We needs to make sure we get 15 people on that list. $99 is definitely reasonable for a big ol' custom flag, and such a flag is a nearly perfect accessory for a Moots owner. 'sides, $99 is just a drop in the ol' BikeUpgrade bucket. 

This is a good karma week for those that own Moots...er....more specifically, me: the flag is officially now an option; my new Ligero built wheels should be here in the next week or so; THM Carbone tol' my LBS that 4 sets of Claviculas were leaving Germany for the LBS, so my Claviculas should be in that order and be here in 3 weeks; I bought a shiny new, light KMC X10SL chain and mounted it; I picked up a set of Conti GP4000's so's I could give 'em a whirl; I gots 2 pairs of Assos bibs speedin' my way; and I ordered a set of Rudy Kerosenes w/ prescription lenses (no inserts).......With all tolled, the flag ends up only being about 3% of my recent bike-related purchases. As a general rule, you should ALWAYS by something that only costs 3% of something else.


----------



## Dick Rhee (Jun 15, 2005)

wayneanneli said:


> You're right. When I purchased my Vamoots, the price tag scared the heck out of me at first. But no regrets now. Absolutely love it. Besides the flag, any news purchases on your horizon, Moots or otherwise? I just bought a new workstand, Tacx Cyclespider Team. Really excited about it. Was thinking about getting the Moots Tailgator, but put the money towards the stand instead.


Hey Wayne!
Actually, I do have one purchase coming to me (other than the flag): a new pair of Look EDH carbon bars. I'm excited to stick 'em on my bike. Other than that, it's been kind of slow. I went back to school full time this year so my old 40 hour-a-week income has been halfed. No more crazy spending sprees.

Anyway, congrats on the new stand! It looks quite pro. We've been using our bike storage rack as a ghetto makeshift work stand whenever we run into any repair needs. It's crude, but it works...sort of. You kind of have to take the left pedal off or you'll end up banging against the rack before you can finish a quarter revolution of the crank. 

The tailgator rack is great for longer trips and commuting. It's kind of amazing how much you can stuff in one of those.

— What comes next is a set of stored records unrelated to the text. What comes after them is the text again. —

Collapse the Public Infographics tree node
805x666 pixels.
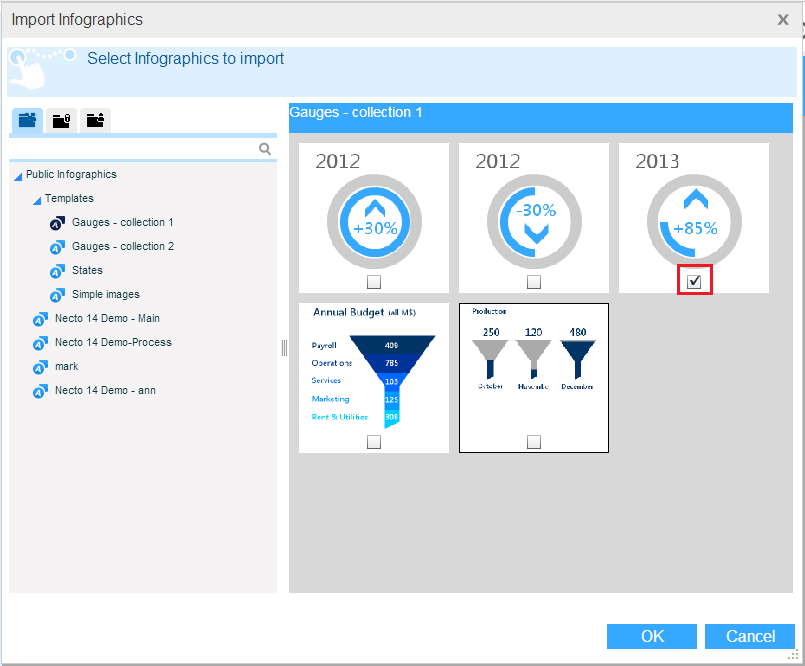(x=18, y=177)
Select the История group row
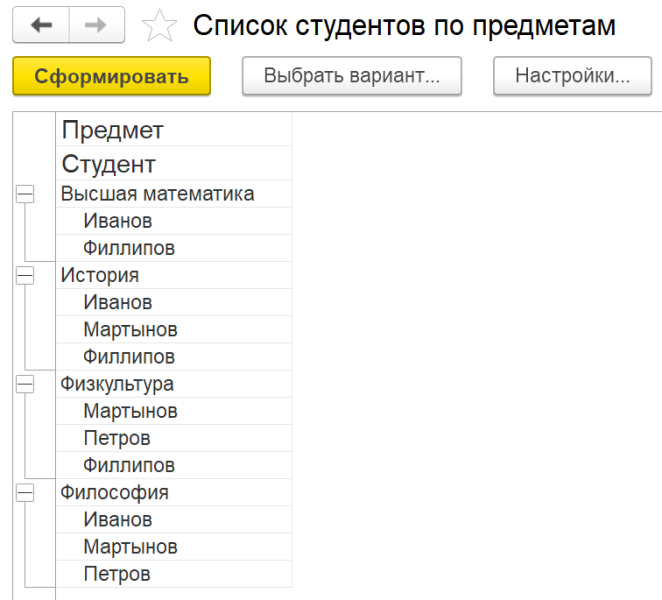This screenshot has width=662, height=600. [x=100, y=275]

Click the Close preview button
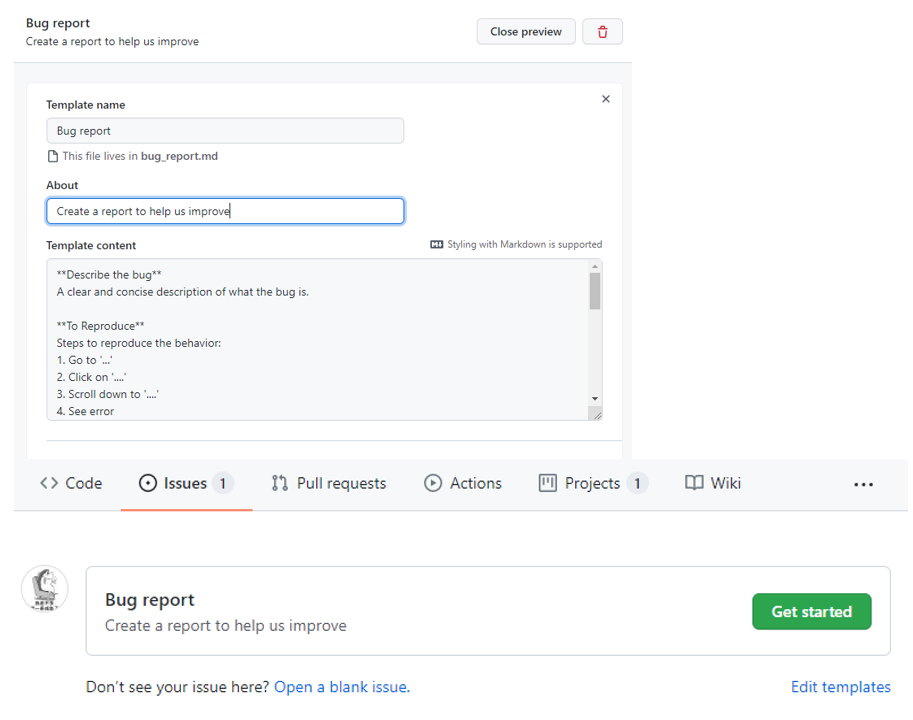coord(526,32)
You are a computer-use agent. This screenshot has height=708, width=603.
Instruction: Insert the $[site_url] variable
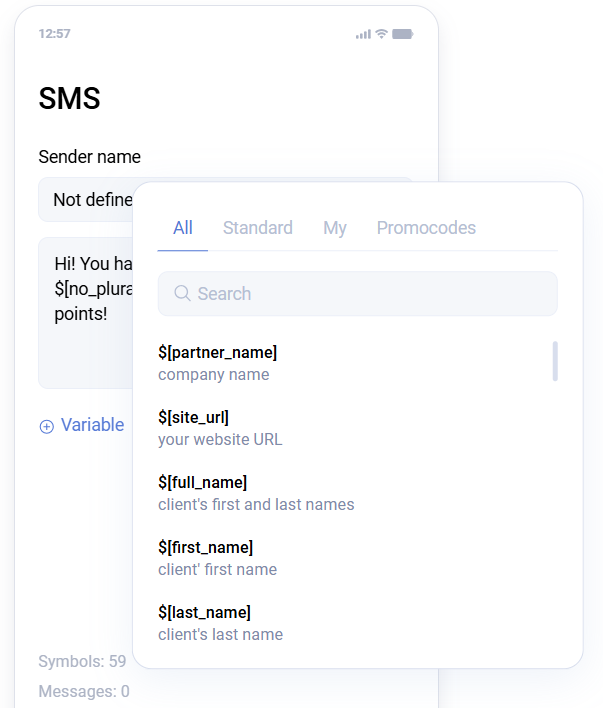click(220, 427)
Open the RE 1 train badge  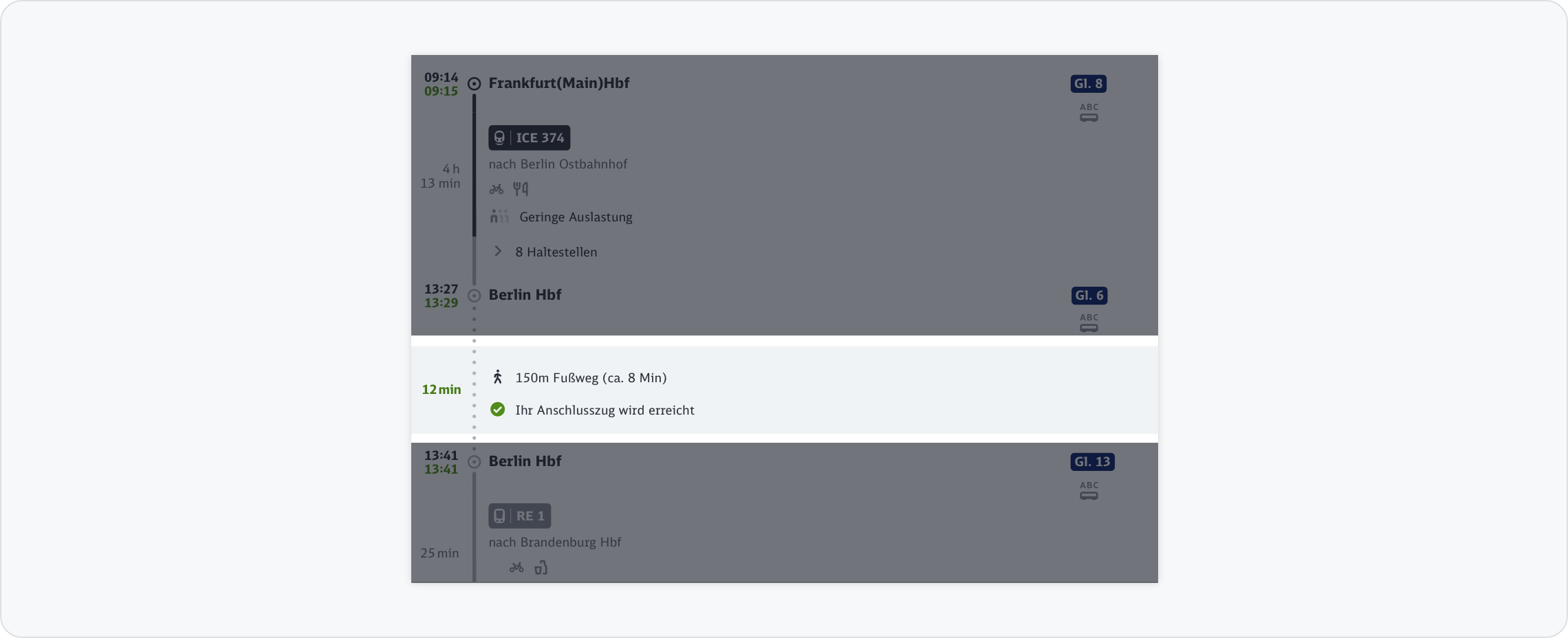point(519,516)
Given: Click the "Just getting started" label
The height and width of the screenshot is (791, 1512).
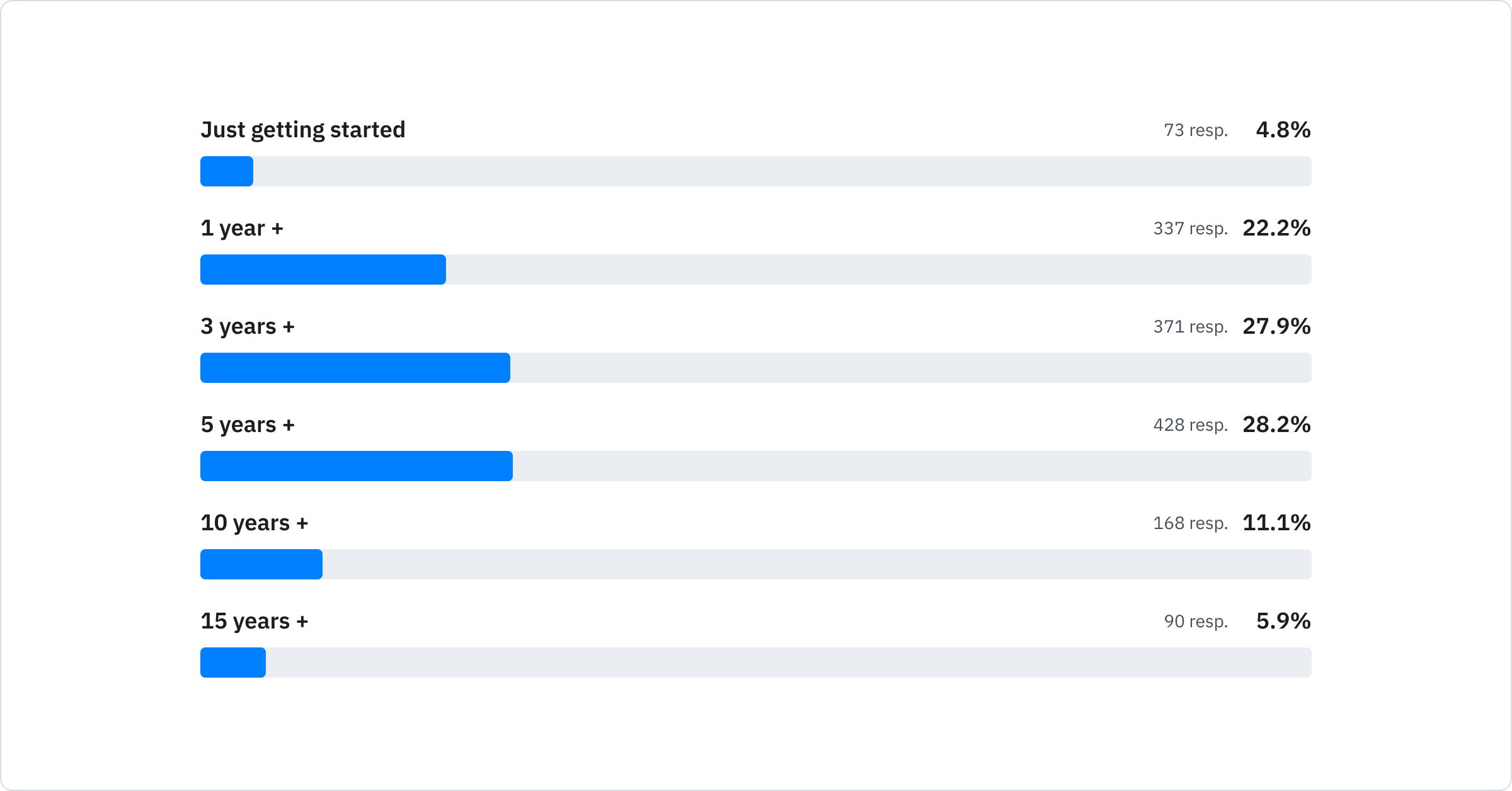Looking at the screenshot, I should (x=302, y=130).
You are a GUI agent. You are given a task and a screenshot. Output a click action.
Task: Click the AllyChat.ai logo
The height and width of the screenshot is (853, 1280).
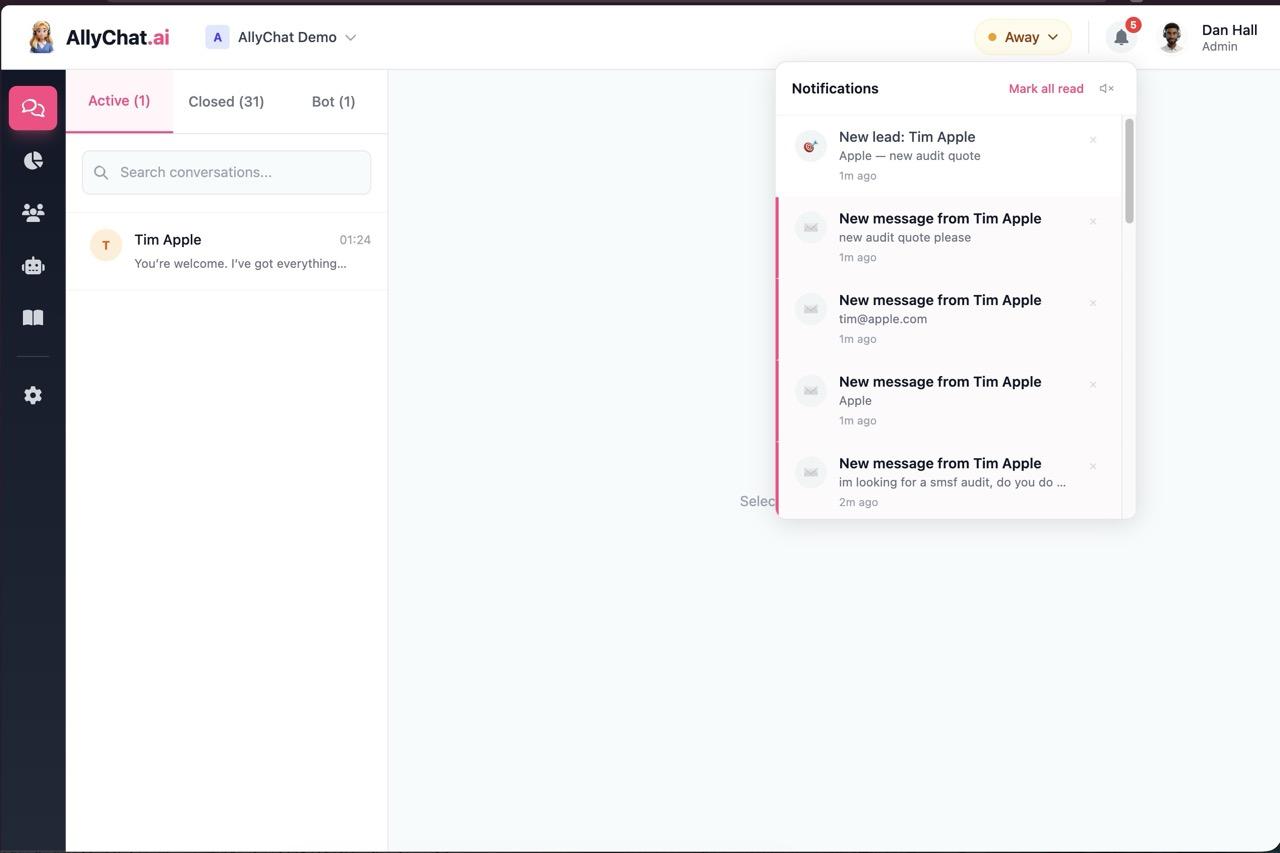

I've seen them on Ebay once and a while, if you keep your eyes peeled you might be able to get one for relatively cheap. 

Take care!


----------



## Dick Rhee (Jun 15, 2005)

alienator said:


> We needs to make sure we get 15 people on that list. $99 is definitely reasonable for a big ol' custom flag, and such a flag is a nearly perfect accessory for a Moots owner. 'sides, $99 is just a drop in the ol' BikeUpgrade bucket.
> 
> This is a good karma week for those that own Moots...er....more specifically, me: the flag is officially now an option; my new Ligero built wheels should be here in the next week or so; THM Carbone tol' my LBS that 4 sets of Claviculas were leaving Germany for the LBS, so my Claviculas should be in that order and be here in 3 weeks; I bought a shiny new, light KMC X10SL chain and mounted it; I picked up a set of Conti GP4000's so's I could give 'em a whirl; I gots 2 pairs of Assos bibs speedin' my way; and I ordered a set of Rudy Kerosenes w/ prescription lenses (no inserts).......With all tolled, the flag ends up only being about 3% of my recent bike-related purchases. As a general rule, you should ALWAYS by something that only costs 3% of something else.


Alienator, you will have to keep me posted on how those Conti 4000's work out. I've been thinking of picking a set up once my Torelli's start to fall off the rim. Also, I hope you enjoy the Rudy's, I picked up a pair of non-prescript Jekylls last month and absolutely love them. 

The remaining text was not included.